Venture capital investors are turning cautious and that might mean tough times for Indian startups that have gotten used to easy and frequent doses of capital.
Investments into venture capital-backed companies in India dropped 75 percent in the April to June quarter, compared to the same period last year, according to KMPG International and CB Insights’ quarterly report ‘Venture Pulse’. Investments fell to $583 million compared to $2.3 billion last year, due to a dearth of mega-rounds and “wary investors”, the report said. This is now the fourth straight quarter of decline. The number of funding deals also dropped to 111 from 146.
A Change In Mindset
“The interest is still there but the investor’s mindset has changed. They are a lot more cautious now”, Sreedhar Prasad, the partner in charge of e-commerce and startups at KPMG India, told BloombergQuint in a phone interview.
From 2014 to 2015, it was like a shopping spree for investors ...there were a lot of investments during that period. But a lot of these investors burnt their fingers with investments failing and companies scaling down.Sreedhar Prasad, Partner - E-Commerce and Startups, KPMG India
A Slow and Steady Approach
Having burnt their fingers, investors are now conducting deeper scrutiny of business models and their longevity, leading to longer deal cycles, Prasad added.
Earlier decisions would be made far quicker. Now, investors are spending more time and effort, which is reducing the initial impulse driven decisions. If things go the way they are, a very good business cycle will develop with fewer businesses failing and investments will become more rewarding.Sreedhar Prasad, Partner - E-Commerce and Startups, KPMG India
Startups, however, will bear the brunt of this change. A longer deal cycle will pose problems for startups that survive on frequent funding deals, he explained.
Case for Optimism
But it is not all gloomy for Indian entrepreneurs. The report asserts that the outlook remains optimistic thanks to increasing interest in online ventures in healthcare, financial services, consumer goods, and e-commerce businesses.

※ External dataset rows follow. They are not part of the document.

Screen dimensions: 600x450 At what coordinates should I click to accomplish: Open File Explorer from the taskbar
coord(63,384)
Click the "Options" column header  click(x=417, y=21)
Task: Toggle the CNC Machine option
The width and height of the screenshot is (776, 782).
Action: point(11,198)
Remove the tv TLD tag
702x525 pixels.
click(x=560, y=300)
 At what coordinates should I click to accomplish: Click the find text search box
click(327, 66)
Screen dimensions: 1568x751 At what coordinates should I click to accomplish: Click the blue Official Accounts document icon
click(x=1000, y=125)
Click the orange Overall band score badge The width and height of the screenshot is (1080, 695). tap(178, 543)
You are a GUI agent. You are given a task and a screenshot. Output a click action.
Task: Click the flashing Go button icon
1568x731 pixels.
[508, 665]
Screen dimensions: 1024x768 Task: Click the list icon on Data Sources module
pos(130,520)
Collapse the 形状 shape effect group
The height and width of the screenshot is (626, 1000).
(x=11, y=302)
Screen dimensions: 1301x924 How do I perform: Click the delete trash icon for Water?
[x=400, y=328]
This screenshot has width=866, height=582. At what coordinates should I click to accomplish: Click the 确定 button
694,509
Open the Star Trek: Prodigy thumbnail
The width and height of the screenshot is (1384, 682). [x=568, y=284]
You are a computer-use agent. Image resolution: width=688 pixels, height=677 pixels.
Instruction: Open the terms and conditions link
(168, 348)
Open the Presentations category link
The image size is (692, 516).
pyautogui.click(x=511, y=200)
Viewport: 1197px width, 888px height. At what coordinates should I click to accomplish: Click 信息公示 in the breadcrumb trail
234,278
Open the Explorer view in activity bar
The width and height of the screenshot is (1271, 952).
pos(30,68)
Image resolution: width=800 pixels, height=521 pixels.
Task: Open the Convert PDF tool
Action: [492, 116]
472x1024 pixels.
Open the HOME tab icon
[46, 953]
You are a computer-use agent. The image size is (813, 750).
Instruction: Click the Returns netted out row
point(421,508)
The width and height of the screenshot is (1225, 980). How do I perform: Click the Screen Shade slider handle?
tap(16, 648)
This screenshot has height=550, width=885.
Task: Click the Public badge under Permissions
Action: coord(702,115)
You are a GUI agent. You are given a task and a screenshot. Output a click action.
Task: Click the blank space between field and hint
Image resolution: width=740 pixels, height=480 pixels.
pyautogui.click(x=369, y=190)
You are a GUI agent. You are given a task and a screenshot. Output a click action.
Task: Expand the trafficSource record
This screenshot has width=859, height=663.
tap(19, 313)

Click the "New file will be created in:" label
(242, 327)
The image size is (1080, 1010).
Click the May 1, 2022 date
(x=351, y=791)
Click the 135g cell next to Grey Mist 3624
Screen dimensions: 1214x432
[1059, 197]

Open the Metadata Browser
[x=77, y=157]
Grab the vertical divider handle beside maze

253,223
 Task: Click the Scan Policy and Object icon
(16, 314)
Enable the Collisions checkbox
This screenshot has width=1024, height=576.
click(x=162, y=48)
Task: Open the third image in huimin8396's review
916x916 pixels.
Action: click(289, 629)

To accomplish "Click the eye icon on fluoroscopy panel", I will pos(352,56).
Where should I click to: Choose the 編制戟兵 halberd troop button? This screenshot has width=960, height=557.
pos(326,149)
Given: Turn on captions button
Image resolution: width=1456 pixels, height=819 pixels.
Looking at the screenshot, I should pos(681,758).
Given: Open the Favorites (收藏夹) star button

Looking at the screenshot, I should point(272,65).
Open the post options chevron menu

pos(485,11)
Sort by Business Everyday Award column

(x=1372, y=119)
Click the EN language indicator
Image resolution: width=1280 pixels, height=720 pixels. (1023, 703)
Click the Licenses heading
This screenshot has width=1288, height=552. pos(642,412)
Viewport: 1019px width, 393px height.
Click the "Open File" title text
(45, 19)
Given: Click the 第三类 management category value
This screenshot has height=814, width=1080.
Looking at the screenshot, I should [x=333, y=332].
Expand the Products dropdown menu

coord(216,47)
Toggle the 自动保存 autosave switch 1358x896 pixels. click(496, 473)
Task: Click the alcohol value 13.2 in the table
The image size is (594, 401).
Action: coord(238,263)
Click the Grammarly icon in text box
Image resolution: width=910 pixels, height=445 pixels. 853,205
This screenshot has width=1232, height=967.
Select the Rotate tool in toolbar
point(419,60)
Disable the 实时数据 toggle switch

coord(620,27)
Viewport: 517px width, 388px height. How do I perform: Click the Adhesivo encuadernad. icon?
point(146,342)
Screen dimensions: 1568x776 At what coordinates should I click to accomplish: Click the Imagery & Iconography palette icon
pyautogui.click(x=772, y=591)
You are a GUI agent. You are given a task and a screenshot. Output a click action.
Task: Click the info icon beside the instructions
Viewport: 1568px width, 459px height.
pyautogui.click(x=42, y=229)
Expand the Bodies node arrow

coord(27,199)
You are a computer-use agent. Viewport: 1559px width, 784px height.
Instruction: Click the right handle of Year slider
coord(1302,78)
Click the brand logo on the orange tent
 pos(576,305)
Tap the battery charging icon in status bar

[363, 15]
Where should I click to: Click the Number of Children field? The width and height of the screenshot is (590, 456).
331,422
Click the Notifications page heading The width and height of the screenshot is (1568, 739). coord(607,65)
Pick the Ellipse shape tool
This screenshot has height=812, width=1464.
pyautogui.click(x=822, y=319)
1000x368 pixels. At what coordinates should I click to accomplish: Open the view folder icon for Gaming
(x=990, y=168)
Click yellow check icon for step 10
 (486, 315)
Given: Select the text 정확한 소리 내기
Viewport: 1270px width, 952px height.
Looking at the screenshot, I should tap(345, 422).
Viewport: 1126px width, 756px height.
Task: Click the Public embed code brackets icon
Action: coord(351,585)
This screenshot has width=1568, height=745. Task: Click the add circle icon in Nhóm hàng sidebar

We see increasing interest in the online business for financial services products, healthcare, consumer goods and specialised verticals in e-commerce. Uniqueness of the business proposition and multiple revenue streams from the same product/platform are of higher interest today.Sreedhar Prasad, Partner - E-Commerce and Startups, KPMG India
Fintech startups, which may include everything from an online banking service, an e-wallet, or even a brokerage firm like ‘Sharekhan’, are generating a lot of interest in the market, he observed.
Another positive trend is that a new class of investors are emerging and showing interest in startups. Family houses and investment arms of Indian business giants are actively showing interest in the startup space adjacent to their core businesses, Prasad pointed out.
Oyo Rooms, the hotel room aggregator, raised $100 million from venture capital funds, making it the top ranked deal of the April to June period, according to the KPMG-CB Insights report. This was a series D funding for Oyo, which has earlier raised funds from marquee investors including Softbank Group.
MobiKwik, a digital wallet provider, came second with a $50 million funding round, followed by Lendingkart, which bagged a $32 million investment from multiple investors.
Bangalore, Mumbai and New Delhi ranked as the top three cities and the most active hubs for young ventures, according to the report.